Collected data

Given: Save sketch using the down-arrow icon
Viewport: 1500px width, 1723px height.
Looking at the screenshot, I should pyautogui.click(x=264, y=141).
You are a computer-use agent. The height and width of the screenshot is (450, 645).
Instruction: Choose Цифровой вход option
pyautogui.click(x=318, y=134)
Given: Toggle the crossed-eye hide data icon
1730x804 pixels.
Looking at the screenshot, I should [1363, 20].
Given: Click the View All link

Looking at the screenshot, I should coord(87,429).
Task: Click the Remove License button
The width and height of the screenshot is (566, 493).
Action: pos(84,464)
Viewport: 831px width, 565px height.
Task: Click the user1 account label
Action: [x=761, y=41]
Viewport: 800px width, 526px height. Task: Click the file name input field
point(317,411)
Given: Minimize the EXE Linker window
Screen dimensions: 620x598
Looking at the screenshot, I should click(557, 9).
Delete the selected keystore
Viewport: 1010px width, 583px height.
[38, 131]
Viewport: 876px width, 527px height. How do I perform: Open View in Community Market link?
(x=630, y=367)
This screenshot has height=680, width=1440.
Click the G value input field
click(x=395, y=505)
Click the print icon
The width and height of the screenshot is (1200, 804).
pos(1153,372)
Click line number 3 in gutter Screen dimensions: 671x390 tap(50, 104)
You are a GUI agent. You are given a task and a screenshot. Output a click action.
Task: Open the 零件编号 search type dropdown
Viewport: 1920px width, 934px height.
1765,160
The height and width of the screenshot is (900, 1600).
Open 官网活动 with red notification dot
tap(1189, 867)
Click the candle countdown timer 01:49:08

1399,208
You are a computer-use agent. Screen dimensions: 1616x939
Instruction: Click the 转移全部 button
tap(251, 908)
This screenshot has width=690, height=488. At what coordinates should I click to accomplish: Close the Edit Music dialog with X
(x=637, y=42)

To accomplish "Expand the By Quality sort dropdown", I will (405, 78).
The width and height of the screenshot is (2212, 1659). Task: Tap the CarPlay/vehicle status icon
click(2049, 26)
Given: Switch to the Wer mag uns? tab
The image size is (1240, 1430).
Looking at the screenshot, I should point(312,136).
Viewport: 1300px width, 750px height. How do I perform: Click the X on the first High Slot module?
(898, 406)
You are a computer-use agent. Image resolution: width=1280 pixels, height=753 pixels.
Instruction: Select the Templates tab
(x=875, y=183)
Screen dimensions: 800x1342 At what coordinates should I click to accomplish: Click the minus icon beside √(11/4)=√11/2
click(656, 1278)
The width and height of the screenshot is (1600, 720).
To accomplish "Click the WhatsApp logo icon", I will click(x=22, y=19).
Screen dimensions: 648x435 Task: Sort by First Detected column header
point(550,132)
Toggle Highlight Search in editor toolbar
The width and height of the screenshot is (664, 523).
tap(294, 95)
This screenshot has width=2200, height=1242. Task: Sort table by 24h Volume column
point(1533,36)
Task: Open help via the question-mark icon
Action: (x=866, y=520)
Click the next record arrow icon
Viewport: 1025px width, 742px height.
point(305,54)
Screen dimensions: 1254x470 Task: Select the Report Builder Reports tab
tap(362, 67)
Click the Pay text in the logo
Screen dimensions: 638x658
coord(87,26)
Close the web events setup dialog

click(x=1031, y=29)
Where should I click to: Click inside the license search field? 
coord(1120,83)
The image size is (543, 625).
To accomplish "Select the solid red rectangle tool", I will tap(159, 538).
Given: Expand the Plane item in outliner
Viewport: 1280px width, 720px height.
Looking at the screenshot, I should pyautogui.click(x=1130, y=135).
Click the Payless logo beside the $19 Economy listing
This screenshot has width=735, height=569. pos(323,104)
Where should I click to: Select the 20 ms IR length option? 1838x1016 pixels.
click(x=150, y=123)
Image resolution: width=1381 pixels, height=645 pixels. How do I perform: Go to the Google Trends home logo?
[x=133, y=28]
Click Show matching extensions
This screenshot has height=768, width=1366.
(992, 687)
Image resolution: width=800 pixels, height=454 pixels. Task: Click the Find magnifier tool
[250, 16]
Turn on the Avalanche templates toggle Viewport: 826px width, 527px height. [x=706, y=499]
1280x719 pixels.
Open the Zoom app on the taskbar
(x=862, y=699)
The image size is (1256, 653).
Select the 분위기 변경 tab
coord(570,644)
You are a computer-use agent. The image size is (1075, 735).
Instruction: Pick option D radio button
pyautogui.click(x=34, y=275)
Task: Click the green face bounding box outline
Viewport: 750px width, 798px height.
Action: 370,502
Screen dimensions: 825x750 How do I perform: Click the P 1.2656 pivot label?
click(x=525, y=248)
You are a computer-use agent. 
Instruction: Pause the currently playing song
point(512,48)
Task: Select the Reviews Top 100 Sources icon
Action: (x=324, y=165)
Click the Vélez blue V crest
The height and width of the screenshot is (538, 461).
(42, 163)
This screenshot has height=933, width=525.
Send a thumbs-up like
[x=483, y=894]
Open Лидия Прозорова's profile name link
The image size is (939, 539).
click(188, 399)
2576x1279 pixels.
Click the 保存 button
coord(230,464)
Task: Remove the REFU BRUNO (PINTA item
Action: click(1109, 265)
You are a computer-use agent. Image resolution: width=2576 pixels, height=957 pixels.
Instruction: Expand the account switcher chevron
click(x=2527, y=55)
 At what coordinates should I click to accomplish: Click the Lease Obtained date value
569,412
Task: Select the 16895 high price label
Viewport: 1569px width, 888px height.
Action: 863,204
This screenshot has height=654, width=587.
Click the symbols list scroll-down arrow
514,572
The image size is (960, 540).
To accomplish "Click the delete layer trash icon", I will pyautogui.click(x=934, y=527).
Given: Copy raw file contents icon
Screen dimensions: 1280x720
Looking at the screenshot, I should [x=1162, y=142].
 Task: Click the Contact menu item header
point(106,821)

### About this exercise
The records above should be set down again word for word.

### Your solution
Given: Save sketch using the down-arrow icon
Viewport: 1500px width, 1723px height.
Looking at the screenshot, I should pyautogui.click(x=264, y=141).
You are a computer-use agent. The height and width of the screenshot is (450, 645).
Instruction: Choose Цифровой вход option
pyautogui.click(x=318, y=134)
Given: Toggle the crossed-eye hide data icon
1730x804 pixels.
Looking at the screenshot, I should [1363, 20].
Given: Click the View All link

Looking at the screenshot, I should coord(87,429).
Task: Click the Remove License button
The width and height of the screenshot is (566, 493).
Action: pos(84,464)
Viewport: 831px width, 565px height.
Task: Click the user1 account label
Action: [x=761, y=41]
Viewport: 800px width, 526px height. Task: Click the file name input field
point(317,411)
Given: Minimize the EXE Linker window
Screen dimensions: 620x598
Looking at the screenshot, I should click(557, 9).
Delete the selected keystore
Viewport: 1010px width, 583px height.
[38, 131]
Viewport: 876px width, 527px height. How do I perform: Open View in Community Market link?
(x=630, y=367)
This screenshot has height=680, width=1440.
Click the G value input field
click(x=395, y=505)
Click the print icon
The width and height of the screenshot is (1200, 804).
pos(1153,372)
Click line number 3 in gutter Screen dimensions: 671x390 tap(50, 104)
You are a GUI agent. You are given a task and a screenshot. Output a click action.
Task: Open the 零件编号 search type dropdown
Viewport: 1920px width, 934px height.
1765,160
The height and width of the screenshot is (900, 1600).
Open 官网活动 with red notification dot
tap(1189, 867)
Click the candle countdown timer 01:49:08

1399,208
You are a computer-use agent. Screen dimensions: 1616x939
Instruction: Click the 转移全部 button
tap(251, 908)
This screenshot has width=690, height=488. At what coordinates should I click to accomplish: Close the Edit Music dialog with X
(x=637, y=42)

To accomplish "Expand the By Quality sort dropdown", I will (405, 78).
The width and height of the screenshot is (2212, 1659). Task: Tap the CarPlay/vehicle status icon
click(2049, 26)
Given: Switch to the Wer mag uns? tab
The image size is (1240, 1430).
Looking at the screenshot, I should point(312,136).
Viewport: 1300px width, 750px height. How do I perform: Click the X on the first High Slot module?
(898, 406)
You are a computer-use agent. Image resolution: width=1280 pixels, height=753 pixels.
Instruction: Select the Templates tab
(x=875, y=183)
Screen dimensions: 800x1342 At what coordinates should I click to accomplish: Click the minus icon beside √(11/4)=√11/2
click(656, 1278)
The width and height of the screenshot is (1600, 720).
To accomplish "Click the WhatsApp logo icon", I will click(x=22, y=19).
Screen dimensions: 648x435 Task: Sort by First Detected column header
point(550,132)
Toggle Highlight Search in editor toolbar
The width and height of the screenshot is (664, 523).
tap(294, 95)
This screenshot has width=2200, height=1242. Task: Sort table by 24h Volume column
point(1533,36)
Task: Open help via the question-mark icon
Action: (x=866, y=520)
Click the next record arrow icon
Viewport: 1025px width, 742px height.
point(305,54)
Screen dimensions: 1254x470 Task: Select the Report Builder Reports tab
tap(362, 67)
Click the Pay text in the logo
Screen dimensions: 638x658
coord(87,26)
Close the web events setup dialog

click(x=1031, y=29)
Where should I click to: Click inside the license search field? 
coord(1120,83)
The image size is (543, 625).
To accomplish "Select the solid red rectangle tool", I will tap(159, 538).
Given: Expand the Plane item in outliner
Viewport: 1280px width, 720px height.
Looking at the screenshot, I should pyautogui.click(x=1130, y=135).
Click the Payless logo beside the $19 Economy listing
This screenshot has width=735, height=569. pos(323,104)
Where should I click to: Select the 20 ms IR length option? 1838x1016 pixels.
click(x=150, y=123)
Image resolution: width=1381 pixels, height=645 pixels. How do I perform: Go to the Google Trends home logo?
[x=133, y=28]
Click Show matching extensions
This screenshot has height=768, width=1366.
(992, 687)
Image resolution: width=800 pixels, height=454 pixels. Task: Click the Find magnifier tool
[250, 16]
Turn on the Avalanche templates toggle Viewport: 826px width, 527px height. [x=706, y=499]
1280x719 pixels.
Open the Zoom app on the taskbar
(x=862, y=699)
The image size is (1256, 653).
Select the 분위기 변경 tab
coord(570,644)
You are a computer-use agent. The image size is (1075, 735).
Instruction: Pick option D radio button
pyautogui.click(x=34, y=275)
Task: Click the green face bounding box outline
Viewport: 750px width, 798px height.
Action: 370,502
Screen dimensions: 825x750 How do I perform: Click the P 1.2656 pivot label?
click(x=525, y=248)
You are a computer-use agent. 
Instruction: Pause the currently playing song
point(512,48)
Task: Select the Reviews Top 100 Sources icon
Action: (x=324, y=165)
Click the Vélez blue V crest
The height and width of the screenshot is (538, 461).
(42, 163)
This screenshot has height=933, width=525.
Send a thumbs-up like
[x=483, y=894]
Open Лидия Прозорова's profile name link
The image size is (939, 539).
click(188, 399)
2576x1279 pixels.
Click the 保存 button
coord(230,464)
Task: Remove the REFU BRUNO (PINTA item
Action: click(1109, 265)
You are a computer-use agent. Image resolution: width=2576 pixels, height=957 pixels.
Instruction: Expand the account switcher chevron
click(x=2527, y=55)
 At what coordinates should I click to accomplish: Click the Lease Obtained date value
569,412
Task: Select the 16895 high price label
Viewport: 1569px width, 888px height.
Action: 863,204
This screenshot has height=654, width=587.
Click the symbols list scroll-down arrow
514,572
The image size is (960, 540).
To accomplish "Click the delete layer trash icon", I will pyautogui.click(x=934, y=527).
Given: Copy raw file contents icon
Screen dimensions: 1280x720
Looking at the screenshot, I should [x=1162, y=142].
 Task: Click the Contact menu item header
point(106,821)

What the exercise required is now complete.